EXERCISE REQUIREMENTS - If a line of the data below holds the string "page", copy it.

ENTRIES PROVIDED -
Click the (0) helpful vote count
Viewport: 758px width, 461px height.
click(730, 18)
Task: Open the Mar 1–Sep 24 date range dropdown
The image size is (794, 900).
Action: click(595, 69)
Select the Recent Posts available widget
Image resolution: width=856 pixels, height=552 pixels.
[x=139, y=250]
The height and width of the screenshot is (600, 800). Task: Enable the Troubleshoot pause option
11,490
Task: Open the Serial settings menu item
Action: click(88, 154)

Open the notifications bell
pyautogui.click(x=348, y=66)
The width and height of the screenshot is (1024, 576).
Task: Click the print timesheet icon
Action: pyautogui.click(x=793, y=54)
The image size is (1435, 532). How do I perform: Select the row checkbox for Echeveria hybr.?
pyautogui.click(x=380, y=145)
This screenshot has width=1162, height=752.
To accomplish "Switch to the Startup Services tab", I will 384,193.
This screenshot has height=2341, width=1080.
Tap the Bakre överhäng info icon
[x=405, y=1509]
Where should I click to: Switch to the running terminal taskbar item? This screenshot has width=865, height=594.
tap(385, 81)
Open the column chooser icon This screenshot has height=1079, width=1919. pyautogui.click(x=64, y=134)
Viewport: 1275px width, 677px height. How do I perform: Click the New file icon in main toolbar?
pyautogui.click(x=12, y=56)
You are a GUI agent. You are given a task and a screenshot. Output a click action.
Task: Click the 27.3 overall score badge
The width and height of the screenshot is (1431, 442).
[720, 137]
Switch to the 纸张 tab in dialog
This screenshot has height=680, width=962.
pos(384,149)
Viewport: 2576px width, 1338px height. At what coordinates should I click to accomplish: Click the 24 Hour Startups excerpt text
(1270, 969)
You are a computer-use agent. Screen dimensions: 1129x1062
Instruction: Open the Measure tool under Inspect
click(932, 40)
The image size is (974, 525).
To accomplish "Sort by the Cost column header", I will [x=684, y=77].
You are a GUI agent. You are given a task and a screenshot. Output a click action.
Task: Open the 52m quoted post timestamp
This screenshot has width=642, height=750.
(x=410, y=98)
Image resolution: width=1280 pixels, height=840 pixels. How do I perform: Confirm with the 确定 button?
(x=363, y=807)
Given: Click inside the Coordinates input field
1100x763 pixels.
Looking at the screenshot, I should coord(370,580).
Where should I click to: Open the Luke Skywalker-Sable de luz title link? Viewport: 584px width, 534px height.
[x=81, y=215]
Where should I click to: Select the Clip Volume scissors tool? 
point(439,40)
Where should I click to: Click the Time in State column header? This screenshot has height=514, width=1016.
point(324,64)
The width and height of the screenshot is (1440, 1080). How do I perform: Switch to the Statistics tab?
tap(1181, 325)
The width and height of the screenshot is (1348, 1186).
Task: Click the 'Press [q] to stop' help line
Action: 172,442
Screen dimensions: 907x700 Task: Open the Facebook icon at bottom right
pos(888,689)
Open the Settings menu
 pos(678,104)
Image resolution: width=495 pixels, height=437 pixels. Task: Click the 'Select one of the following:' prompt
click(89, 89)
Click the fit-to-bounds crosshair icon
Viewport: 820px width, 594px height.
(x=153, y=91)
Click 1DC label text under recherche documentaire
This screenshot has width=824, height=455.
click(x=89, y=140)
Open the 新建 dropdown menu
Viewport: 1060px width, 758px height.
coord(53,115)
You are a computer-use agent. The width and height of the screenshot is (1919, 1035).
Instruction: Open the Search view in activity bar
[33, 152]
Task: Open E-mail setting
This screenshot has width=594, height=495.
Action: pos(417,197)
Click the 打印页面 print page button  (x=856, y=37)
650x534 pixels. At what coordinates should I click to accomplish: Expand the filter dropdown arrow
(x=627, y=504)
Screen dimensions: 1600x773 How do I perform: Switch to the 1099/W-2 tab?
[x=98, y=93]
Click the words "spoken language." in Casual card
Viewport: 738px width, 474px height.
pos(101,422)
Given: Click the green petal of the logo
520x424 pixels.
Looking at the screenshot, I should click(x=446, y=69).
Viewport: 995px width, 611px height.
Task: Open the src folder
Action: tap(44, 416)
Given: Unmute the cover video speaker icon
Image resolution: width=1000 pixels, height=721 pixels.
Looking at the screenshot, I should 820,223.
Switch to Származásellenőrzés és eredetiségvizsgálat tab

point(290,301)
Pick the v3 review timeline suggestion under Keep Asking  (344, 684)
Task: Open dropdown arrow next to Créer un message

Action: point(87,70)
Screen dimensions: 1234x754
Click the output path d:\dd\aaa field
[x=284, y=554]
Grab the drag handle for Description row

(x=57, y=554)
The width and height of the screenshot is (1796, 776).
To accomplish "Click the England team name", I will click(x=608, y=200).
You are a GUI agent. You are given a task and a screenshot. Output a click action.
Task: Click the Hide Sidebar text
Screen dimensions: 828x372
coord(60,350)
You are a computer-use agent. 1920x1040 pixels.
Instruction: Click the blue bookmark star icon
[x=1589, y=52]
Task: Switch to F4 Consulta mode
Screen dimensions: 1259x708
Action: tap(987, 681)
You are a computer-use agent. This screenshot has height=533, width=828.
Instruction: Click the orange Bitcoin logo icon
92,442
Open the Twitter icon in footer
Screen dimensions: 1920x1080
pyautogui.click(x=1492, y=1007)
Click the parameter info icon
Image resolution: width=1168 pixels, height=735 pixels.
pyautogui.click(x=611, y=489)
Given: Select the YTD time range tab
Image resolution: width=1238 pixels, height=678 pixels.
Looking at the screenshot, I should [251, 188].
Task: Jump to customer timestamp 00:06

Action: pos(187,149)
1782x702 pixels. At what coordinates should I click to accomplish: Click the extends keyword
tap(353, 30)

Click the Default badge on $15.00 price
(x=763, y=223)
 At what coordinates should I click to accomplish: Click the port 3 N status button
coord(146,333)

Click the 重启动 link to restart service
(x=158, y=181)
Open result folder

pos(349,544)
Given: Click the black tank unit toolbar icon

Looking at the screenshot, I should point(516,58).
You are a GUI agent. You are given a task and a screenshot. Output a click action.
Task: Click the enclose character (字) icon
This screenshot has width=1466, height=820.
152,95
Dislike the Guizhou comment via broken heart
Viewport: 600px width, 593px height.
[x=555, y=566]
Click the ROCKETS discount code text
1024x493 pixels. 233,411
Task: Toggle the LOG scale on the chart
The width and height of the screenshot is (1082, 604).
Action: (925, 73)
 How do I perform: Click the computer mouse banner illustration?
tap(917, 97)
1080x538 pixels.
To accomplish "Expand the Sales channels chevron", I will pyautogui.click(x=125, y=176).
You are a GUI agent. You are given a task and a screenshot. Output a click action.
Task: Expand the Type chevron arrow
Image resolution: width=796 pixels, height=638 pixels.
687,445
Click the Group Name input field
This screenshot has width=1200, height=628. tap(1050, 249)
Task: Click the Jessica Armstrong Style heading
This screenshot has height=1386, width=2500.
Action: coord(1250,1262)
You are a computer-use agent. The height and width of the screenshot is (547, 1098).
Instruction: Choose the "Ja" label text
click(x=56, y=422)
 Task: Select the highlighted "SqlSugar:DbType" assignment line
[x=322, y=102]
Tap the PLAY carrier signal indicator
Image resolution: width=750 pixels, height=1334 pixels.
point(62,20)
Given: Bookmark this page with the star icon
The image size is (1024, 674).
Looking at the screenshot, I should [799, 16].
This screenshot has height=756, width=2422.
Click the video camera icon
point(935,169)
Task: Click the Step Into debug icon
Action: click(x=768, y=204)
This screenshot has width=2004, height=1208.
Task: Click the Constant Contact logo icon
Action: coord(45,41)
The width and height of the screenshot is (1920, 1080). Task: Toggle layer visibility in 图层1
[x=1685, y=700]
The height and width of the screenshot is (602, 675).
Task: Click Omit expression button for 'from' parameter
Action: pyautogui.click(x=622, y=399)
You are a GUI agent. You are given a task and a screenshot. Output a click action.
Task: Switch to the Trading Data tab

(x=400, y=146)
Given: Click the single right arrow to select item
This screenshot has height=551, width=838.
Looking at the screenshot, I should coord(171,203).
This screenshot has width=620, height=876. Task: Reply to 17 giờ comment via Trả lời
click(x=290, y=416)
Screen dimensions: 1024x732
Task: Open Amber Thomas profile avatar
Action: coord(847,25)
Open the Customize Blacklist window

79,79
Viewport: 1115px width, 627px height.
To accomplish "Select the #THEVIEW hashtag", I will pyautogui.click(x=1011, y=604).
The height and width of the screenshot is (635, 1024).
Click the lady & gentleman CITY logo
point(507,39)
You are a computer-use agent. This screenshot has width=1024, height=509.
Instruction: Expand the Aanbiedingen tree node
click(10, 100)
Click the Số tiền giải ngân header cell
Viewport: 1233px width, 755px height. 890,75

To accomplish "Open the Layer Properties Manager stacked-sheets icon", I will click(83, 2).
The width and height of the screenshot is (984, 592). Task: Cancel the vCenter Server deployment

WORKED SOLUTION -
Click the 打印页面 print page button  (x=856, y=37)
Given: Bookmark this page with the star icon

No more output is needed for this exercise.